Un poëte cité par Plutarque, Agesianax, avait décrit la figure lunaire dans des vers dont Amyot a donné la traduction suivante :

De feu luisant elle est environnée
Tout à l’entour ; la face enluminée
D’une pucelle apparoist au milieu,
De qui l’œil semble être plus vert que bleu,
La joue un peu de rouge colorée.

On voit que la région de la Lune que nous voyons à notre époque, est la même que celle dont parle le poëte cité par Plutarque.

La Lune, pendant son mouvement de circulation autour de la Terre, nous présentant toujours la même face, il en résulte inévitablement la conséquence que cet astre tourne sur lui-même dans un temps égal à celui qu’il emploie à faire sa révolution autour de notre globe. On a peine à concevoir que cette conséquence ait jamais pu soulever un doute. Comment des esprits éclairés ont-ils pu ne pas reconnaître d’emblée que si le globe lunaire ne tournait pas sur son centre, que si pendant son mouvement de circulation il n’était pas doué d’un mouvement de rotation, que s’il restait toujours parallèle à lui-même, la face du globe qui se présenterait à nous, après chaque demi-révolution, serait toujours opposée à celle que nous voyons d’abord.

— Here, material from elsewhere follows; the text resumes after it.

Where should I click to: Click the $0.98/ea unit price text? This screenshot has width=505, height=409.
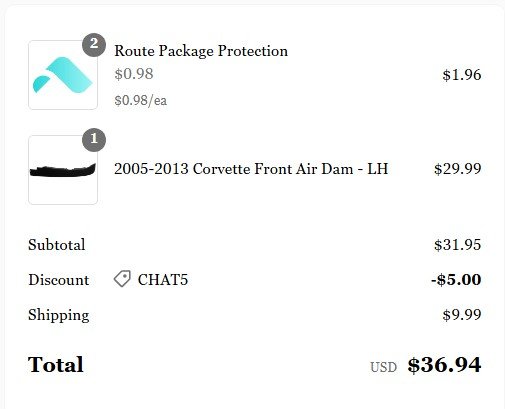(141, 100)
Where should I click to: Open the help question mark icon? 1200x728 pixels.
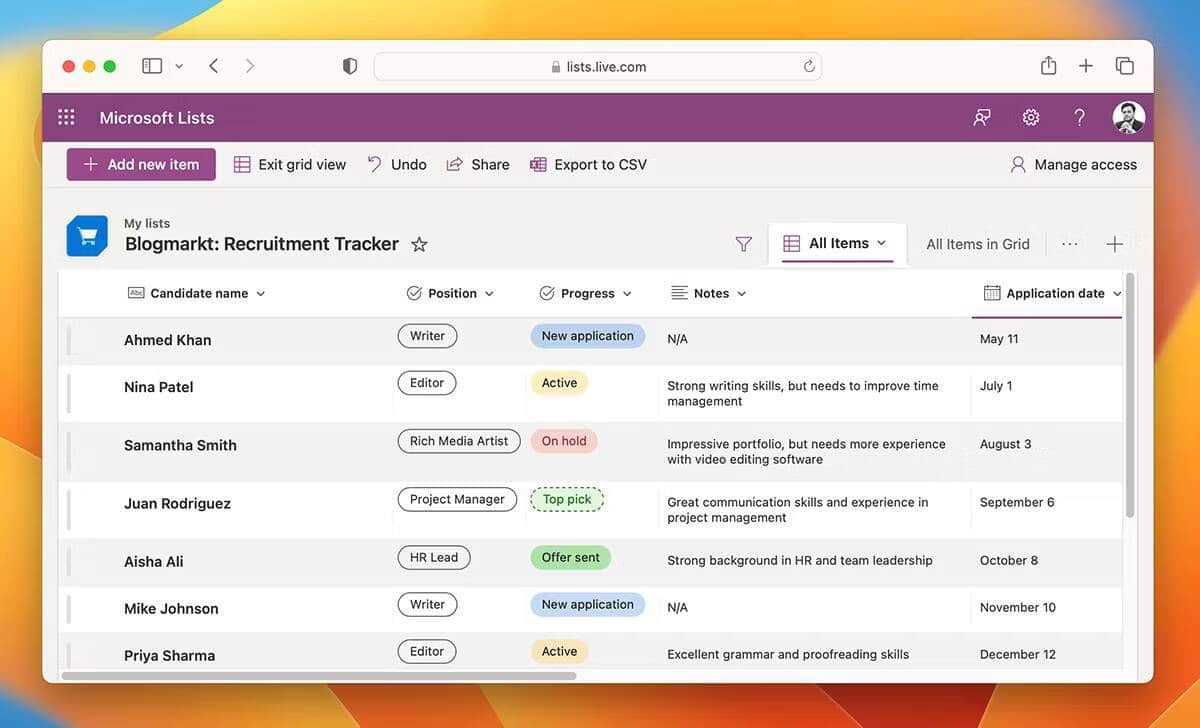pos(1079,117)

Dès qu’il est admis que le globe lunaire tourne sur lui-même, il y a lieu de distinguer à sa surface les pôles de rotation, c’est-à-dire les points où aboutit l’axe autour duquel le mouvement s’effectue. Il faut aussi considérer l’équateur, c’est-à-dire le plan passant par le centre de la Lune et perpendiculaire à la ligne des pôles.

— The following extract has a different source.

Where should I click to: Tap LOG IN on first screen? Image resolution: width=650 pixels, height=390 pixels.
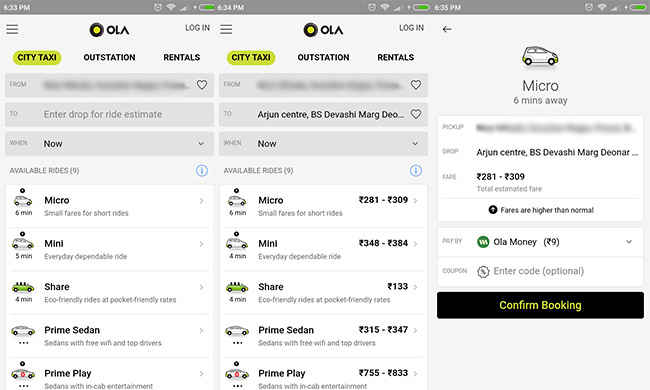[197, 28]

Si l’on conçoit, par le centre C de la Lune (fig. 294}, le plan de l’équateur de cet astre OBO′A, le plan de l’orbite lunaire LBL′A et un plan parallèle à l’écliptique EBE′A, ces trois plans ont une intersection commune BCA, du moins si l’on fait abstraction des inégalités périodiques qui affectent les nœuds et l’inclinaison de l’orbite lunaire sur l’écliptique. Le plan parallèle à l’écliptique forme avec le plan de l’équateur lunaire un angle EAO de 1° 28′ 45″, et avec le plan de l’orbite lunaire un angle LAE de 5° 8′ 48″.

C’est de l’existence de ces angles que proviennent les phénomènes de la libration réelle de notre satellite. En outre, il existe une autre espèce de libration qu’on peut appeler une libration optique, en vertu de laquelle les taches lunaires voisines du bord s’en rapprochent, disparaissent et reviennent ensuite dans l’hémisphère visible.

Fig. 294. — Angles de l’orbite et de l’équateur de la Lune avec l’écliptique.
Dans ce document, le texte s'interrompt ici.